Pattern and Determinants of Outcomes of Neurological Emergencies admitted into Children Emergency Ward in a Tertiary Hospital in Port Harcourt, Nigeria
Keywords:tertiary hospital, Pattern, Outcome, Neurological Emergencies, Children Emergency Room
Background: Neurological emergencies are life-threatening central nervous system disorders, significantly contributing to childhood morbidity and mortality. The sequelae may be irreversible and may impact negatively on the quality of life of affected children and their families. This study identified the morbidity pattern and determinants of the outcomes of children with
neurological emergencies in the Children Emergency Room (CHER) of the Rivers State University Teaching Hospital (RSUTH).
Method: A 4-year retrospective study was carried out in the CHER. Data on demography, diagnosis and outcomes of children with neurological disorders were extracted from the records. Data analysed with SPSS 24 were expressed in percentages and frequency tables.

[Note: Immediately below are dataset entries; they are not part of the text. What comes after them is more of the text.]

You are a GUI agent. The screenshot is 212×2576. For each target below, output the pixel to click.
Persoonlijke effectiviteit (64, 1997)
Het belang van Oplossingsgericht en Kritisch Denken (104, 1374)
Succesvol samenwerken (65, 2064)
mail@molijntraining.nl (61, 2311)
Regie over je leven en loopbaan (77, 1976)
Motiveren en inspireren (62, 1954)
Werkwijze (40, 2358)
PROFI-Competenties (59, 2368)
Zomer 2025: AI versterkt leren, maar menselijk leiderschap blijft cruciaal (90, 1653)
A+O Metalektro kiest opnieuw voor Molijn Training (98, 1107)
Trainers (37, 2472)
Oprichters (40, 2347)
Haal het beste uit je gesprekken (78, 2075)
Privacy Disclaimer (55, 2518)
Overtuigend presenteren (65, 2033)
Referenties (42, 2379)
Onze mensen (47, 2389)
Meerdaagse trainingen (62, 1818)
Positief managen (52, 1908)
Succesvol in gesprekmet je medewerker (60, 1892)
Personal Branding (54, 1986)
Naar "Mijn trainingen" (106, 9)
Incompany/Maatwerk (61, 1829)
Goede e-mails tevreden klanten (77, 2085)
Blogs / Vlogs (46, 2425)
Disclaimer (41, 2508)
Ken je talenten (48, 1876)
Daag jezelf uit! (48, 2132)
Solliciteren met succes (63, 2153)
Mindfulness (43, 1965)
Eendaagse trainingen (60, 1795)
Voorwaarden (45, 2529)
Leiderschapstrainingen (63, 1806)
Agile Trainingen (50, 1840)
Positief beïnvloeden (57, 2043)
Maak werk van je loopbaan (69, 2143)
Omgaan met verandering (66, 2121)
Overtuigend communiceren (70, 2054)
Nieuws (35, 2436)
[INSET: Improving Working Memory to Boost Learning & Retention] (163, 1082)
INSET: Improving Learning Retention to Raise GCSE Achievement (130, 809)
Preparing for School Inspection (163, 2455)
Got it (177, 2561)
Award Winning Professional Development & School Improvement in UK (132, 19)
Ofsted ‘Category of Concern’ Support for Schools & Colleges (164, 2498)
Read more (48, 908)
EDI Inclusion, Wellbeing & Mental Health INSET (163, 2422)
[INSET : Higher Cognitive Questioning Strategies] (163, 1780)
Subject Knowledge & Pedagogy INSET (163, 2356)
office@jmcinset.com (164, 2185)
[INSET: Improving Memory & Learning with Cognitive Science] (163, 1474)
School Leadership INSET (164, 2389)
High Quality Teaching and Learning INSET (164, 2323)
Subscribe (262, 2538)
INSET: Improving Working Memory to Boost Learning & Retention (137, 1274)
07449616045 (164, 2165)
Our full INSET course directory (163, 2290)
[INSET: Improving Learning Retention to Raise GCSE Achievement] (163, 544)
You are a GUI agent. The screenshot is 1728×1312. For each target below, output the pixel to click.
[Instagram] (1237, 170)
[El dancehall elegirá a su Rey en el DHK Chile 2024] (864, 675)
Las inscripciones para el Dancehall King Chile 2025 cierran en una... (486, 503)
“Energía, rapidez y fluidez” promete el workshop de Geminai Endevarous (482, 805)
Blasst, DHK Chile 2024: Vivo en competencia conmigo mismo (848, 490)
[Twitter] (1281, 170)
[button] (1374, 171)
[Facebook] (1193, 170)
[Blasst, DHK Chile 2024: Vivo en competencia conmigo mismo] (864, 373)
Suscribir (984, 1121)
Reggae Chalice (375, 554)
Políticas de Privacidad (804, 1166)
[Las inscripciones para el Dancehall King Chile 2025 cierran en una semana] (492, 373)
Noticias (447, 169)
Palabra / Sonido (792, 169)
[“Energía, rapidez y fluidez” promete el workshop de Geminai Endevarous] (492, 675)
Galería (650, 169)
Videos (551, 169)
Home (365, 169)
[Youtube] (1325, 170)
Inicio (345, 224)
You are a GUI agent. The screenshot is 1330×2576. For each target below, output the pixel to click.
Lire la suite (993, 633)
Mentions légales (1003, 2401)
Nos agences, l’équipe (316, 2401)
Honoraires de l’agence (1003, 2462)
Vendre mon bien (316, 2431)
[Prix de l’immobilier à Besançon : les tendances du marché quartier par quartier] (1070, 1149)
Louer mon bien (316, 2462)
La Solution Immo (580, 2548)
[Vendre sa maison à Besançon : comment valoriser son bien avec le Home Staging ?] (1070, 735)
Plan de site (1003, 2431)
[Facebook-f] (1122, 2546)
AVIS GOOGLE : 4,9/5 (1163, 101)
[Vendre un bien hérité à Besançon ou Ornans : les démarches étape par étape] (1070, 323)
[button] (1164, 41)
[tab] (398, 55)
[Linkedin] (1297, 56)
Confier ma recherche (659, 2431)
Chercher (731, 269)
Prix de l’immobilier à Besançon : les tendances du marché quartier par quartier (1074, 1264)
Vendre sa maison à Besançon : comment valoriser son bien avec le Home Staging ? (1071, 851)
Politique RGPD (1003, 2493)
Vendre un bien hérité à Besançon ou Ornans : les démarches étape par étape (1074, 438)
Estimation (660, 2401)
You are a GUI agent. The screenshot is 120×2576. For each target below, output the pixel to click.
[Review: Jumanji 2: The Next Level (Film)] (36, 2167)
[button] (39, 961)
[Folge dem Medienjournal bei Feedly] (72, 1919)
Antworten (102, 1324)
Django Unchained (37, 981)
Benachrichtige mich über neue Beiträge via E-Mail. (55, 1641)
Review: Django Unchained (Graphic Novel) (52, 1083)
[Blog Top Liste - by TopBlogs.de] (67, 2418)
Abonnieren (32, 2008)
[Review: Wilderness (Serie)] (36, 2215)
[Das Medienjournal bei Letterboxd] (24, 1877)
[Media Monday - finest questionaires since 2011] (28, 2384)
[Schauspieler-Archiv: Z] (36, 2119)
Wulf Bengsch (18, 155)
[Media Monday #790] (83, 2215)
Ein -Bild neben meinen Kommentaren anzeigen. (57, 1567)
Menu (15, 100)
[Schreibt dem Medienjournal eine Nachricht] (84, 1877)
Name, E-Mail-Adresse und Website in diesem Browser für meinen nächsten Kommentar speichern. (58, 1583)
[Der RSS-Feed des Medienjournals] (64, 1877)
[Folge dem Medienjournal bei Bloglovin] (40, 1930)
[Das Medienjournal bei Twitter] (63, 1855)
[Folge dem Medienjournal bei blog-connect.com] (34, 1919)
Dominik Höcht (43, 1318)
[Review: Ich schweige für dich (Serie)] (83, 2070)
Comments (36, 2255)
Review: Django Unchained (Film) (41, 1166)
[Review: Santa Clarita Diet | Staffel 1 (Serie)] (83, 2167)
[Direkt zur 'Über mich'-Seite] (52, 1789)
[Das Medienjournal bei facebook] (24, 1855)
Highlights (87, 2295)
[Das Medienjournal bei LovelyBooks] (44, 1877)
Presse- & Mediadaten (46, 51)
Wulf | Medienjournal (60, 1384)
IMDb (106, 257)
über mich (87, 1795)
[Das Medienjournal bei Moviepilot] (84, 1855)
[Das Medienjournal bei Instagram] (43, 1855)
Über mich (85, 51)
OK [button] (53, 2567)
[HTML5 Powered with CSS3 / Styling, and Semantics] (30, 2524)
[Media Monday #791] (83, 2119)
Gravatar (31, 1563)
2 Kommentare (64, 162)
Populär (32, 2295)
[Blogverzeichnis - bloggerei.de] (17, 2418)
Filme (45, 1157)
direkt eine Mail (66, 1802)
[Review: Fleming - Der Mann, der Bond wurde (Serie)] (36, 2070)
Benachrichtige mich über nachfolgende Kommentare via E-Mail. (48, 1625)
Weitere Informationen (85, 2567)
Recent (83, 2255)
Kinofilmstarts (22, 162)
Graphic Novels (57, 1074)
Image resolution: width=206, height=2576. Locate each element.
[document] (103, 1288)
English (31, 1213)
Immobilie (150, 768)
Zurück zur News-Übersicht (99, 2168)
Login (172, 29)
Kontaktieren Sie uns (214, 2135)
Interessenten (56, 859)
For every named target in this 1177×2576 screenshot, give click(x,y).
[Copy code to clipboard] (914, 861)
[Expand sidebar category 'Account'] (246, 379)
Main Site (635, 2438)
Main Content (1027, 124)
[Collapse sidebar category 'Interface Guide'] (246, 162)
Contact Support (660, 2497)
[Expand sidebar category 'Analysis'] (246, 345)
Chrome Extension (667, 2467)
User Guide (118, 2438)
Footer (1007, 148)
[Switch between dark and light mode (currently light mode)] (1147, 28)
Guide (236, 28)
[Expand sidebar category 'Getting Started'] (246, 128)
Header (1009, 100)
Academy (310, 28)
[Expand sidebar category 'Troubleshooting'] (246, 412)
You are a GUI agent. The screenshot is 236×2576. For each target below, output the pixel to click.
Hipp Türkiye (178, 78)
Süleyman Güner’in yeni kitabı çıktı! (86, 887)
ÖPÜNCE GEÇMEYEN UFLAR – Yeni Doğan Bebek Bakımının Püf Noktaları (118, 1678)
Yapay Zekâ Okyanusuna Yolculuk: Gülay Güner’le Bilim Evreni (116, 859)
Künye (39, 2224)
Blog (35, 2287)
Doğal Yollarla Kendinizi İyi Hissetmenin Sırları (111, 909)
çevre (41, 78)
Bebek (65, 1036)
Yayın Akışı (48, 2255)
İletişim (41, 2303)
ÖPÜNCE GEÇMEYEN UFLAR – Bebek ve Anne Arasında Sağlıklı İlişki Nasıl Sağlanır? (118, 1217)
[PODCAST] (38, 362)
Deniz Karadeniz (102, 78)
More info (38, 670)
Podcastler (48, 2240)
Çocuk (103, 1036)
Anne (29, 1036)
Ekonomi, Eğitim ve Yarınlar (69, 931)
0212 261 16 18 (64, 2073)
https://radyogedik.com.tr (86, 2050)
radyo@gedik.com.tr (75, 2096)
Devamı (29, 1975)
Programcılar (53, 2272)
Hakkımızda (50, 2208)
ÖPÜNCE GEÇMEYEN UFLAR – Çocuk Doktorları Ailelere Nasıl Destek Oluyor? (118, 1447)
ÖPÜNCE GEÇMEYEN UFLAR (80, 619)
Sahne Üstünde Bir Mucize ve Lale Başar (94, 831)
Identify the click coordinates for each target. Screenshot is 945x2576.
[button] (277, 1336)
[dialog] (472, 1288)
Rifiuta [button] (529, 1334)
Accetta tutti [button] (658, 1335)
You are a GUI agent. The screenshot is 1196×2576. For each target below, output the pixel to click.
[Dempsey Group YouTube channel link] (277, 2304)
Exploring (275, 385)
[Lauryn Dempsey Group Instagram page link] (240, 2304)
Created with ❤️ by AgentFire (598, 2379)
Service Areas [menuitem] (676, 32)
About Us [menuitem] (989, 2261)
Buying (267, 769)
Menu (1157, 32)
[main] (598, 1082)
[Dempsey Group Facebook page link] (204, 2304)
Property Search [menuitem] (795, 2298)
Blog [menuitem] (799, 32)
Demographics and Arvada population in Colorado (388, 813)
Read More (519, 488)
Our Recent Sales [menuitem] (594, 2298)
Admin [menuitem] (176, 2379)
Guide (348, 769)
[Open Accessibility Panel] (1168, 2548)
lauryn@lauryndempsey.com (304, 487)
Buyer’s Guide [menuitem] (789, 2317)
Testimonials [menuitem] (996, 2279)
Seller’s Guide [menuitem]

Results: Of the 3040 children admitted in the CHER, 364(12%) aged 0-15 years had neurological emergencies, commoner among males (59.3%) and children aged less than five years (70.9%). Meningitis (40.2%) and febrile convulsion (28.2%) were the topmost diagnoses made. Raised intracranial pressure (17.4%) and head injuries (25.5%) were significantly more prevalent among children aged five years and above. The mortality rate was 61(16.8%) and more among adolescents (30.6%). All the mortalities took place within the first 48hours of admission especially among those with head injuries (46.5%) and perinatal asphyxia (95%), (p < 0.05).
Conclusion: Meningitis and febrile convulsion were the commonest neurologic emergencies seen in this study. Mortality rate was high, especially in the first 48 hours of admission and mainly from perinatal asphyxia and head injuries. Education on the prevention and management of neurologic emergencies should be strengthened.